Y, llegados a este punto, entendemos que han de formularse proposiciones políticas muy claras, ya que sería una grave irresponsabilidad desmantelar las estructuras administrativas existentes, desconociendo lo que sus potencialidades pueden ofrecer al nuevo Estado en cuantas actividades se demandan -administración general, financiera, laboral, turística, comercial, ingeniería y economía de todas las especialidades, etcétera-, porque, lo que no va a resultar factible es la creación desde cero de unas nuevas administraciones públicas para las comunidades autónomas, ya que la marcha de la sociedad no va a pararse para dar lugar a tan ilusorio experimento, y unos estamentos administrativos profesionalizados, cual son necesarios para mantener el ritmo del proceso técnico y el acoplamiento socio-económico nacional, no se improvisan.
Y tampoco se le escapa a nadie el peligro de que, a causa de la falta de un proyecto puntual del Gobierno de la nación, se intensifique y generalice en las comunidades autónomas el proceso, que ya se apunta, tendente a un recíutamiento no riguroso de nuevas clases funcionariales, que en sus niveles superiores se ventilaría fundamentalmente entre clientela política adicta, lo que, paradójicamente, nos retrotraería a las conocidas «adhesiones» de los Estados totalitarios.
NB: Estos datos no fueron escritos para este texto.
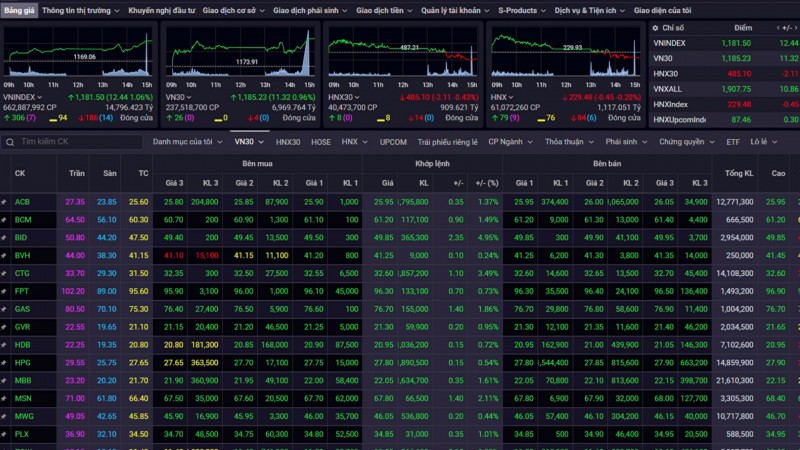Click the Khuyến nghị đầu tư link
This screenshot has width=800, height=450.
point(160,11)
Sin que nadie deba desconocer, desde ahora, el grave riesgo que todo ello entraña, de provocar en un futuro próximo un grave conflicto socio-político en el propio núcleo de la cosa pública.
Se incurriría, pues, en frivolidad, insistimos, si no se torna conciencia de que el éxito del «Estado de las Autonomías» depende en gran medida de la racional configuración de la función pública, en su doble vertiente, central y autonómica, partiendo de la tecnoburocracia existente, con todas las renovaciones que sean precisas; lo que, desde luego, exige, se sienten los presupuestos para establecer un clima de confianza y rearme moral en el estamento funcionarial, que no debe ser ganado por un sentimiento antiautonomista fomentado desde posiciones interesadas, hasta producir el convencimiento de que al Estado democrático se le sirve tanto en una administración central armonizadora y preemínente como en las administraciones autónomas, porque, como se ha dicho por el diputado Roca Junyent, «también las autonomías son Estado ».
Y es que el «Estado de las autonomías» difícilmente caminará hacia su consolidación, si a los muy graves problemas que se le presentan se añade el no contar con una función pública colaboradora y eficaz, en la difícil etapa histórica, en que está atrapada la sociedad industrial, que alejándose de una situación de normalidad va a verse en lo sucesivo ante una sostenida tensión, en la que habrá de mantener el progreso técnico y garantizarse el éxito del cometido empresarial del Estado mediante una estrategia muy depurada, en la que el peso profesional será básico, y aquí hemos de reiterar que la legitimidad democrática de origen del nuevo Estado, o se revalida a través de la funcionalidad y eficacia de su gestión, o la historia del mismo será efímera.